Discussions with Nobel Laureates | Uncovering the Secret for Making Economic Growth More Dynamic

2024-01-11

Discussions with Nobel Laureates 

 

In this Discussions with Nobel Laureates, held on January 11, 2024, Edmund Phelps, 2006 Nobel Laureate in Economic Sciences and McVickar Professor Emeritus of Political Economy at Columbia University, joined the Society for the Analysis of Government and Economics (SAGE) for a candid talk on the topic of "Uncovering the Secret for Making Economic Growth More Dynamic." The webinar was the latest discussion with a Nobel laureate in economics in what has become a regular event for SAGE. 

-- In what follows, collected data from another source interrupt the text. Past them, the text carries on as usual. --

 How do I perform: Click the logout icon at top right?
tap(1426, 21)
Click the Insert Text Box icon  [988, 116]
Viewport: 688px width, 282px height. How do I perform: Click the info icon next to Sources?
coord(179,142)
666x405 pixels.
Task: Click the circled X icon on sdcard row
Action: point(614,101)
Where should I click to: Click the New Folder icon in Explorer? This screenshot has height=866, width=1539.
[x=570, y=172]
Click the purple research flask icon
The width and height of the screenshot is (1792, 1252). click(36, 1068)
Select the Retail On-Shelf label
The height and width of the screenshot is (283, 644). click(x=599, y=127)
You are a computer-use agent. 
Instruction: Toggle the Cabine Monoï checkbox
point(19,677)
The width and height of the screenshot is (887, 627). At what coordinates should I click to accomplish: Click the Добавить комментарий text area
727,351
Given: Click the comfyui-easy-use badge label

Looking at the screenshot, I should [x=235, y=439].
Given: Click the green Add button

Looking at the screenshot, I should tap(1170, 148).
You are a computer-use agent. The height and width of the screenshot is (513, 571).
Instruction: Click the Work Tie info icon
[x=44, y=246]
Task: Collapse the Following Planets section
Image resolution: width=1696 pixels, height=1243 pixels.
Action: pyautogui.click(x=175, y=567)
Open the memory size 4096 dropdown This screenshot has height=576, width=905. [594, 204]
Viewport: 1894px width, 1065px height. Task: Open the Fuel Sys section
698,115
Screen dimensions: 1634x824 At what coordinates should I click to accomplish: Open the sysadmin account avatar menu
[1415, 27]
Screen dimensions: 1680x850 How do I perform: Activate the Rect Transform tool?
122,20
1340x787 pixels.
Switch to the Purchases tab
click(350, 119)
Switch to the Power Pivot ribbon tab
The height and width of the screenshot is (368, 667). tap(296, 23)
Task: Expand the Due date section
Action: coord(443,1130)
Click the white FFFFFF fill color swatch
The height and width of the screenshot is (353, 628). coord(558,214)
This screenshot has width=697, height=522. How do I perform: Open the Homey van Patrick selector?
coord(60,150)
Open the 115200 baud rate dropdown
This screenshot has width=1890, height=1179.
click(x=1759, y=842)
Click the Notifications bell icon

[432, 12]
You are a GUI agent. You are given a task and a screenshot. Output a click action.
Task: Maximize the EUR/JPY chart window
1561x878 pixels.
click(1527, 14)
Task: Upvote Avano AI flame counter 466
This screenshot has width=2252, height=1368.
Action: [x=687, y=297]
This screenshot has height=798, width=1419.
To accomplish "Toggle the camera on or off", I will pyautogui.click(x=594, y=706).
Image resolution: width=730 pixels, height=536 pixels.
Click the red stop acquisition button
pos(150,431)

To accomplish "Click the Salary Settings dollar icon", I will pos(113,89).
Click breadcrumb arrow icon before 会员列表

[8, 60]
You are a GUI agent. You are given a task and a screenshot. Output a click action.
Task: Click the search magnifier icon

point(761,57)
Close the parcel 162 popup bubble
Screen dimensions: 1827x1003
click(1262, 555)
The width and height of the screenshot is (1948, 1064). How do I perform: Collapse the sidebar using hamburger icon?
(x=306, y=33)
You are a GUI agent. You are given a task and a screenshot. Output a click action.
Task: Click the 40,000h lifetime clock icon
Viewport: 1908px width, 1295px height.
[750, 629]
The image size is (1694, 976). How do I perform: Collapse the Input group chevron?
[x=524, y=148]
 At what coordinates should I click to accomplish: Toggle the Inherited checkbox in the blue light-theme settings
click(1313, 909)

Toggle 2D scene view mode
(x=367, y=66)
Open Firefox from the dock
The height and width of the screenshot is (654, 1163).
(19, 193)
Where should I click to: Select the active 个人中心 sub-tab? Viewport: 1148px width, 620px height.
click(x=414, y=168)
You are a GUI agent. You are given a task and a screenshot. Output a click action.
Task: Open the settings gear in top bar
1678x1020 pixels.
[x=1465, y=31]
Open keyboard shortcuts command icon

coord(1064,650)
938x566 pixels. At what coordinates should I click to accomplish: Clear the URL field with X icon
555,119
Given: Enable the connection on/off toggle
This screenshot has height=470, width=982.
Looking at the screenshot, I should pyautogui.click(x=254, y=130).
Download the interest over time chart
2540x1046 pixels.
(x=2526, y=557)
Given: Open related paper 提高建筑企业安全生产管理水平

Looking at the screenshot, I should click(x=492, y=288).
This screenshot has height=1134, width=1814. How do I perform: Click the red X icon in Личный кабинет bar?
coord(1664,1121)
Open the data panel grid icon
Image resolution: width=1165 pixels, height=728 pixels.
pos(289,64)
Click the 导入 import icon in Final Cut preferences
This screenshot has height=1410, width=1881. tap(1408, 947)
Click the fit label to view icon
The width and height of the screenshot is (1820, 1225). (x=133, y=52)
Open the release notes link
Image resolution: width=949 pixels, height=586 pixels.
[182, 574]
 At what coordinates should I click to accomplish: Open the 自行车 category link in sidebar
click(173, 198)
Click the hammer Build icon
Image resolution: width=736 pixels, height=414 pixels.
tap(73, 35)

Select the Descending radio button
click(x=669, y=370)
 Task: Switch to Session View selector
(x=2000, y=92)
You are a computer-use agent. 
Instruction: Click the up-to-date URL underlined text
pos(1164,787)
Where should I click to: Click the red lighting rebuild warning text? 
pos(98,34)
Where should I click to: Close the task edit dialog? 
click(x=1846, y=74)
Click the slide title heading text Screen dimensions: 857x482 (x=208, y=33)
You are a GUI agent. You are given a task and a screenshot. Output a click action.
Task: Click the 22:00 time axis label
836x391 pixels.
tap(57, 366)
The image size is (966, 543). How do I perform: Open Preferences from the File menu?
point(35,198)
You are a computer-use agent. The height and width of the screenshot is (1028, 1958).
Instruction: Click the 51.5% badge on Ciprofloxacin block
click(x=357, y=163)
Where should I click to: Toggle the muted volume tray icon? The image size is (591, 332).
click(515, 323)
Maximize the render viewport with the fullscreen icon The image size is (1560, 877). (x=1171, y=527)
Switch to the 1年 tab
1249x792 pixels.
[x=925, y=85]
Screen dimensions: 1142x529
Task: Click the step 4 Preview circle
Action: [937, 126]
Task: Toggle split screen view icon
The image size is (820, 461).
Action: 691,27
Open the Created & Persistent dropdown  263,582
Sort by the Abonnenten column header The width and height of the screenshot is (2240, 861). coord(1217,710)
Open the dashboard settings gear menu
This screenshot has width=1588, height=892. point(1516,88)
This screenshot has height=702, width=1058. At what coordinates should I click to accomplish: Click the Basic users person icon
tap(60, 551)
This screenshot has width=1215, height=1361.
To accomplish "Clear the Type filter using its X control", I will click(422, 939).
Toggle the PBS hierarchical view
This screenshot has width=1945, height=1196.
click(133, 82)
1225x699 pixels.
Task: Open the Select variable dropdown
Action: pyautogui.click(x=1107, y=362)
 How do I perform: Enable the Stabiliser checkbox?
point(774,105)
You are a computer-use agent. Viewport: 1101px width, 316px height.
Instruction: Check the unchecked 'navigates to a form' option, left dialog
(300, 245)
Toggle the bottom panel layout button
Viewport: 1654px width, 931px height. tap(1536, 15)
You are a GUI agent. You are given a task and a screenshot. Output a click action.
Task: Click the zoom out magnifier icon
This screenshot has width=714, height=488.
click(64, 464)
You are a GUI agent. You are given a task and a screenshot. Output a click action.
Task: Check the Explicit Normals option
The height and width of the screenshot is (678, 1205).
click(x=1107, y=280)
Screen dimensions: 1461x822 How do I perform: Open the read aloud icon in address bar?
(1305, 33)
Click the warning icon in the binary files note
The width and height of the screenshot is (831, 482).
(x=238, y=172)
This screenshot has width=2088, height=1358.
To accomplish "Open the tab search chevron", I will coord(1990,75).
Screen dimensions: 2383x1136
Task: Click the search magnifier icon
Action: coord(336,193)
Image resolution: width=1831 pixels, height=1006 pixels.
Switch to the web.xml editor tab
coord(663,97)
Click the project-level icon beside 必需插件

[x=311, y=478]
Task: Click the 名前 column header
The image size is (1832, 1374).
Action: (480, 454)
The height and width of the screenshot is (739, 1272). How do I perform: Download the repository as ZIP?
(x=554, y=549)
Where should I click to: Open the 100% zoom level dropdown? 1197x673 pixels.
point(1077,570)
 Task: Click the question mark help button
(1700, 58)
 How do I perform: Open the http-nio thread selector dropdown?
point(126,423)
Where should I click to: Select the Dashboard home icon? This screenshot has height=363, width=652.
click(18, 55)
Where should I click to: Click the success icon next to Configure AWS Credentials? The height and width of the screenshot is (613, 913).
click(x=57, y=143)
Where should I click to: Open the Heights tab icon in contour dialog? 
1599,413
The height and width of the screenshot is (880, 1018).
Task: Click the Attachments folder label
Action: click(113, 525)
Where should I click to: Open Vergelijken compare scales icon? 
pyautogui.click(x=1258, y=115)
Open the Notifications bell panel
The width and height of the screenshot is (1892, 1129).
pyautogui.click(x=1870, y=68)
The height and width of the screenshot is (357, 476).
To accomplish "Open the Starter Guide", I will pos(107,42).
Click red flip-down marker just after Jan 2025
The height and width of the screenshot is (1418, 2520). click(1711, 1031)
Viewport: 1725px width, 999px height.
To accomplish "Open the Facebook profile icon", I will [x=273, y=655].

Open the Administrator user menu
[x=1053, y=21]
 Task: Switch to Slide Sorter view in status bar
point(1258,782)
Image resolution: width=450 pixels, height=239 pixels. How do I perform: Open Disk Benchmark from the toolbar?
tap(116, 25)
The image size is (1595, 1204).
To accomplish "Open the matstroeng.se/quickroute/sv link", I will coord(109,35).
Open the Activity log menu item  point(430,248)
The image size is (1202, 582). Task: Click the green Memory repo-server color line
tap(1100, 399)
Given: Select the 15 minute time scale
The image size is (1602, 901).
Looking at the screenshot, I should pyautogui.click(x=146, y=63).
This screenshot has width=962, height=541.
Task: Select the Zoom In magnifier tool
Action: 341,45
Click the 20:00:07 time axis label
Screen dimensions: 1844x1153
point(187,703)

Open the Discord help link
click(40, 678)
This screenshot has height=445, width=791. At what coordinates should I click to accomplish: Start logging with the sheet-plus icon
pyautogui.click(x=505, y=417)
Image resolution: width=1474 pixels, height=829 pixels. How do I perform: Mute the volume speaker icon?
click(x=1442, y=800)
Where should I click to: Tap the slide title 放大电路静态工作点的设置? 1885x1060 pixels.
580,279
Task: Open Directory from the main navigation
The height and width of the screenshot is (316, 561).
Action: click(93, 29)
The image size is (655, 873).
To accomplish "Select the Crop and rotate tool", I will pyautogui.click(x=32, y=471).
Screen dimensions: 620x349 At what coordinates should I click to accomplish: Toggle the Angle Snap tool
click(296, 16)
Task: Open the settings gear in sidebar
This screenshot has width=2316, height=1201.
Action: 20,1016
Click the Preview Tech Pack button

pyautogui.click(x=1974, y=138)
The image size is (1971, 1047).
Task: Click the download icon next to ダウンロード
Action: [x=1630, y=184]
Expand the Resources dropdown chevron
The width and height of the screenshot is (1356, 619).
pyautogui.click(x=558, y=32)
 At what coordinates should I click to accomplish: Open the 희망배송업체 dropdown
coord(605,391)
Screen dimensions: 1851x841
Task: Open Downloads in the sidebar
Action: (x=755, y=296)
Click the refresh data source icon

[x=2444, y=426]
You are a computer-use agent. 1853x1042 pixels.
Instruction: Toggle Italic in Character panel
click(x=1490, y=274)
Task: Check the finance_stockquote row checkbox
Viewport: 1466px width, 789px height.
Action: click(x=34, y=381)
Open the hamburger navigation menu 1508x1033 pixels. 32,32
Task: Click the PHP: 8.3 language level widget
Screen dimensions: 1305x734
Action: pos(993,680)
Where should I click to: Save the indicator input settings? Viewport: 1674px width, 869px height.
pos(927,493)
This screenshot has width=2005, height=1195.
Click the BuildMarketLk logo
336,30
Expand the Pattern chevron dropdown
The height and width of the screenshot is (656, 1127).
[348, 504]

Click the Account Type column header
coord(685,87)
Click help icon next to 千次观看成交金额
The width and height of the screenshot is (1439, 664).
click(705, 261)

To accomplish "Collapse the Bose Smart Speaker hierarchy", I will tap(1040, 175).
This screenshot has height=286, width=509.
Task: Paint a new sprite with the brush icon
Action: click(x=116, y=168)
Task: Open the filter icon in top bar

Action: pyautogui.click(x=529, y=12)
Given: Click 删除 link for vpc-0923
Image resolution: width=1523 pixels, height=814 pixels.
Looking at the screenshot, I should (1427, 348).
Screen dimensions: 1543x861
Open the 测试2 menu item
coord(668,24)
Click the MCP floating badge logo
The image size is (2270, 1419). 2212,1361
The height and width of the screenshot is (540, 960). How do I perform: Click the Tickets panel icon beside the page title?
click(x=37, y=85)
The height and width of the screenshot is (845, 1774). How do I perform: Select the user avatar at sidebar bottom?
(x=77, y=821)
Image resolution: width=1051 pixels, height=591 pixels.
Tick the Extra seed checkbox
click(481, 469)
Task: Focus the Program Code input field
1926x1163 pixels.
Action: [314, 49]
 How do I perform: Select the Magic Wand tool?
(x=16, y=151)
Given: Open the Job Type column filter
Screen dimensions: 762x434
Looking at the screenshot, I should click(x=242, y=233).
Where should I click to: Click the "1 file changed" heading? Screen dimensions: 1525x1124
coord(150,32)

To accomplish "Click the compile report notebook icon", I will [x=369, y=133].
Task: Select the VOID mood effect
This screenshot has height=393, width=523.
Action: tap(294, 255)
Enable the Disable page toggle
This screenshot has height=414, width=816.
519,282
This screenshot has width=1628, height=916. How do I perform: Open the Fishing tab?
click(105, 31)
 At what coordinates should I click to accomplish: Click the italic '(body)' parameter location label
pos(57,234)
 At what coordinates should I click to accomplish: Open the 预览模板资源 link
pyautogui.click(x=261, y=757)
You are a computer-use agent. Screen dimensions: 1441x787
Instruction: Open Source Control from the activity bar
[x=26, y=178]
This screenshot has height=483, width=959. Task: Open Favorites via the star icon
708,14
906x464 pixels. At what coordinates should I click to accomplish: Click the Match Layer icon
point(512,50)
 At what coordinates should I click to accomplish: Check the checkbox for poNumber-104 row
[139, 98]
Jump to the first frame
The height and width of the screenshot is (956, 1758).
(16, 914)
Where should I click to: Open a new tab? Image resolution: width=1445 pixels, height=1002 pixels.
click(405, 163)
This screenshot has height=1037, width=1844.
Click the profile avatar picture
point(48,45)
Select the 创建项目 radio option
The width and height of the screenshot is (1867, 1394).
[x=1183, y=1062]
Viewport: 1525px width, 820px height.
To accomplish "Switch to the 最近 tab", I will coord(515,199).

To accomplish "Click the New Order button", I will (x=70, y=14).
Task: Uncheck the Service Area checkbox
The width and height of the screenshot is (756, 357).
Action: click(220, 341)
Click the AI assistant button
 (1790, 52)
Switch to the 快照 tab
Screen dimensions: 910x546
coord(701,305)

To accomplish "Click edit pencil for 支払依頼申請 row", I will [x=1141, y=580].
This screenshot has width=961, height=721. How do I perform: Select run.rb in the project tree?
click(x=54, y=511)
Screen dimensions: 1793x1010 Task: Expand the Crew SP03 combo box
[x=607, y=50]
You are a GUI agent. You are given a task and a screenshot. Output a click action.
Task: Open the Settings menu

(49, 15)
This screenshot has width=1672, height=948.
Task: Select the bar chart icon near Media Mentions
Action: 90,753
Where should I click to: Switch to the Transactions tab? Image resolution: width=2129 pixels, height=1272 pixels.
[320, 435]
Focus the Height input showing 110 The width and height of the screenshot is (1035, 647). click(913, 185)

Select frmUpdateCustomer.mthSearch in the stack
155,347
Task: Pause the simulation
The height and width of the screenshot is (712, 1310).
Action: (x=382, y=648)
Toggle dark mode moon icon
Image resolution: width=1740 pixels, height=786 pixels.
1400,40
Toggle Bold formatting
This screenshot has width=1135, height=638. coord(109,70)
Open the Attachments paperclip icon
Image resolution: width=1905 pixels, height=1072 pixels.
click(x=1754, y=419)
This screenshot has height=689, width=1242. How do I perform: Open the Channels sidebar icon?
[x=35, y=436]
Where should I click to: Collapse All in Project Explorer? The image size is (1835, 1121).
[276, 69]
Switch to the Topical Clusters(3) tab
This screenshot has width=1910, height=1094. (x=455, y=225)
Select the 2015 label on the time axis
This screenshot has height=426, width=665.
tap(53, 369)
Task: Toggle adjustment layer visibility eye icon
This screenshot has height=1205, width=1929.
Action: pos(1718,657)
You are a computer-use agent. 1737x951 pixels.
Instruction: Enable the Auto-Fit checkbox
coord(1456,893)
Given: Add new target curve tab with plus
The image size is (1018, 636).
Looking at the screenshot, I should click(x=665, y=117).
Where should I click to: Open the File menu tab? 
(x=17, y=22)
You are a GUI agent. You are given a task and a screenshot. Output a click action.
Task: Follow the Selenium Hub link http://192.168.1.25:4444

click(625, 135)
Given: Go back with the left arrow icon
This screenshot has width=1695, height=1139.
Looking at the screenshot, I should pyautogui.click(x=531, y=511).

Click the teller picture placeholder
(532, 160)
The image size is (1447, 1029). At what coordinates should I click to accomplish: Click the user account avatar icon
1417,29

Topic: Uncovering the Secret for Making Economic Growth More Dynamic  

 

Speaker: Edmund Phelps, 2006 Nobel Laureate in Economic Sciences and McVickar Professor Emeritus of Political Economy at Columbia University 

 
Host: David Daokui Li, Director of the Academic Center for Chinese Economic Practice and Thinking (ACCEPT) at Tsinghua University and Co-President of the Society for the Analysis of Government and Economics (SAGE) 

 

Time: January 11 (Thursday), 16:00 - 16:30 

 

Language: English 

 

 

Note: In addition to the live broadcast feed, the post-event video replay will also be available on the Xueshuo website. To access media resources on the Xueshuo academic knowledge sharing platform, simply click the link above, register and log in using an email address or phone number. 

 

 

Speaker Bio:  
 
Edmund Phelps, the winner of the 2006 Nobel Prize in Economics, is McVickar Professor Emeritus of Political Economy and Director of the Center on Capitalism and Society at Columbia University. Born in 1933, he spent his childhood in Chicago and, from age six, grew up in Hastings-on Hudson, N.Y. He attended public schools, earned his B.A. from Amherst (1955) and got his Ph.D. at Yale (1959). After a stint at RAND, he held positions at Yale and its Cowles Foundation (1960 - 1966), a professorship at Penn and finally at Columbia in 1971. Dr. Phelps has written books on growth, unemployment theory, recessions, stagnation, inclusion, rewarding work, dynamism, indigenous innovation and the good economy.  

 

His work can be seen as a lifelong project to put “people as we know them” into economic theory. In the mid-‘60s to the early ‘80s, beginning with the “Phelps volume,” Microeconomic Foundations of Employment and Inflation Theory (1970), he pointed out that workers, customers and companies must make many decisions without full or current information; and they improvise by forming expectations to fill in for the missing information. In that framework, he studied wage-setting, mark-up rules, slow recoveries and over-shooting. This served to underpin Keynesian tenet that say a cut in the money supply will not merely cause prices and wages to drop with no prolonged effect on employment.  

 

From the mid-‘80s to the late ‘90s, Dr. Phelps put aside the short-termism and monetarism of MIT and Chicago to develop a “structuralist” macroeconomics. Contrary to what Keynesian extremists see as unending and unexplained deficiency of “demand,” he sees employment heading to its “natural” level and seeks to explain the effects of structural forces on it. His book Structural Slumps (1994) and later papers with Hian Teck Hoon and Gylfi Zoega find an economy’s natural employment level is contracted by increases in household wealth, in overseas interest rates and by currency weakness. Thus, the big job losses in the US, UK and France result from the pile-up of wealth and puny investment, both stemming from the slowdown of productivity growth.  

 

In the most recent years, Dr. Phelps has worked to put economics on a new foundation. Powerful innovation over more than a century alters the nature of the advanced economies: Having higher income or wealth matters less. As his book Rewarding Work (1997) begins to argue, what matters more are non-material rewards of work: being engaged in projects, the delight of succeeding at something and the experience of flourishing on an unfolding voyage. His book Mass Flourishing (2013) remarks that cavemen had the ability to imagine new things and the zeal to create them. But a culture liberating and inspiring the dynamism is necessary to ignite a “passion for the new.” This thesis on the central role of values for indigenous innovation and indeed the good life have been put to the test in the book Dynamism (2020). In his latest book, My Journeys in Economic Theory (2023), Dr. Phelps tells the story of his role in reshaping economic theory, offering a powerful personal account of a creative and rewarding career, while leaving readers with a profound vision of a dynamic, modern economy that offers lives rich with creativity and meaning.